There is a certain sort of mind that feels the need to win at all costs—to be richer, smarter, more famous, and indeed more visibly moral, than anyone else. It is a very common sort of mind, in fact. It sometimes seems that all of us have it, varying only in degree.

For obvious reasons, this sort of egotism concentrates at the upper ends of the social spectrum: those who succeed are, all else being equal, more likely to be those driven by a need to succeed.

It concentrates, therefore, in the sort of people who are driven to become MDs, MPs, grad students, and, indeed, imams.

So far, so proper. But this sort of egotism necessarily and naturally is prepared to sacrifice any and all others to its own ambition; the more so the stronger it is. It sees significant accomplishment in another as a personal threat. It will, if it cannot match it, seek to destroy it--and its creators.

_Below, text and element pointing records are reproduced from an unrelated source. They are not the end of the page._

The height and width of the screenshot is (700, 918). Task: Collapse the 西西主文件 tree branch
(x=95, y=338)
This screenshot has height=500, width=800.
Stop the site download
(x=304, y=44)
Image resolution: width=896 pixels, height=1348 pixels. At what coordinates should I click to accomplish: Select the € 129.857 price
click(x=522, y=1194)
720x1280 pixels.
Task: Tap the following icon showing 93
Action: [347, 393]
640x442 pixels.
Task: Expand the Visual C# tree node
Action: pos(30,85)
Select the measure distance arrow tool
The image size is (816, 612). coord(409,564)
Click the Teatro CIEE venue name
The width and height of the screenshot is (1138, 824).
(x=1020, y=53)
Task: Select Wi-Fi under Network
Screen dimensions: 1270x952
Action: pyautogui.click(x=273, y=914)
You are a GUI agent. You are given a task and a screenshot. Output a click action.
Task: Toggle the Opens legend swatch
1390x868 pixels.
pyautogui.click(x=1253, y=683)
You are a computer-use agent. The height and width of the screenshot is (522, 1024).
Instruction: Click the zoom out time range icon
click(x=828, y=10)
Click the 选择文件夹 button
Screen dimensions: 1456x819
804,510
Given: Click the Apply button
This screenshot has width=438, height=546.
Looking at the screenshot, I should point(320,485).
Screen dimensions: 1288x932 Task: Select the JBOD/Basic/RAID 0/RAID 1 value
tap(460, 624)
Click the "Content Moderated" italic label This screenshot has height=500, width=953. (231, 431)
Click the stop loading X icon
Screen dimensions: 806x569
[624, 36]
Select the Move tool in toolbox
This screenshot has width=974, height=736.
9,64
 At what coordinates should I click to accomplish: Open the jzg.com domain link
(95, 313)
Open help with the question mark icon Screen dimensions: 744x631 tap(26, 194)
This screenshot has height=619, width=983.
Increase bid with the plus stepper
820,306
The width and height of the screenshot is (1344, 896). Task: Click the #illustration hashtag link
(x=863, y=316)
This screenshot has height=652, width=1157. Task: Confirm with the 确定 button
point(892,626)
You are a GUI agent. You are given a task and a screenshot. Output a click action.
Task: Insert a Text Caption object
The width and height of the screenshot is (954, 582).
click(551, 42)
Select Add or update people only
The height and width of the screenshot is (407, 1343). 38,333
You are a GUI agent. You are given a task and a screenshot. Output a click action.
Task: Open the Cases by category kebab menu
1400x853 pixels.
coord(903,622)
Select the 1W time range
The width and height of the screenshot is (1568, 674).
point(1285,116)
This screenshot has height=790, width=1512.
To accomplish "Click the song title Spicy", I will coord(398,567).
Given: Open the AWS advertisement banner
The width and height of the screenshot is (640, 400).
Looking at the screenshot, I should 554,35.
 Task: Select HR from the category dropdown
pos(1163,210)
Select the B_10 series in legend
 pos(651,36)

This can be seen in trivial matters—and the more so in great. I remember once in Korea being impressed with a snow sculpture some kid had made, and trying to get a photo of it. Discovering I was out of film, I stepped away to reload. When I returned—as I had expected—someone had kicked the sculpture over, and it was gone. It was too much to see a foreigner with professional-looking camera equipment showing such interest—if one was not oneself the maker.

I have seen this little drama acted out too many times, in big ways and in small, not to believe it is deeply rooted in human nature.

It is perfectly consistent with egotism even to sacrifice one’s own life in the attempt to destroy. Egotism is not self-indulgence. If someone is prepared to sacrifice family, personal comfort, and friendship to his or her goal of making a big splash in life, it is not a great leap from this to also sacrifice his own life for the same big splash.

Which is, of course, exactly what the hit on the twin towers was: an egomaniac’s dream. A really big, really impressive snow sculpture to kick down. Similarly, Sirhan Sirhan killed Bobby Kennedy because he thought this would make him famous. Lee Harvey Oswald’s motivations were the same. Others, as police have long ago learned, will happily confess to a crime they did not commit, if it is horrible enough, for the fame involved.

The need for some ideology behind it all—Oswald chose communism--is simply this: such an ego as is driven to appear more rich or intelligent or brave than anyone else, will also want, if possible, to appear more moral. And so it is driven to find or invent an ideology that makes its actions appear supremely moral.

Marxism was always great for this: the very fact of significant achievement made one a “class enemy,” and a legitimate target. But Islamism can work too, on the premise that anyone who has not embraced Islam is, by dint of that fact, evil and a fair target. And one can see perfectly well how, if Islamism were gone, environmentalism or anti-globalization could work just as well. Or any number of other political creeds.

But in the end, it works only with political creeds. It follows that the way to prevent terrorism is not to suppress religion. Religion, rather, is the best possible antidote. Religion universally teaches the dangers of egotism. Religion teaches love of fellow man. Religion is a healthy alternative to seeing the solution of man’s supposed problems in political action and in scapegoats.

Indeed, we must emphatically not buy into the terrorists’ lie, and accept the notion that religion or political oppression is involved in what they do. By doing so, we are making it far easier for them to justify themselves. Let’s see them and out them clearly for the egotists that they are.

It is egotism and envy, indeed, that was the first sin—the sin of Lucifer, even before the similar sin of Adam and Eve. I’d say that tale gives us the true, perfect profile of a terrorist.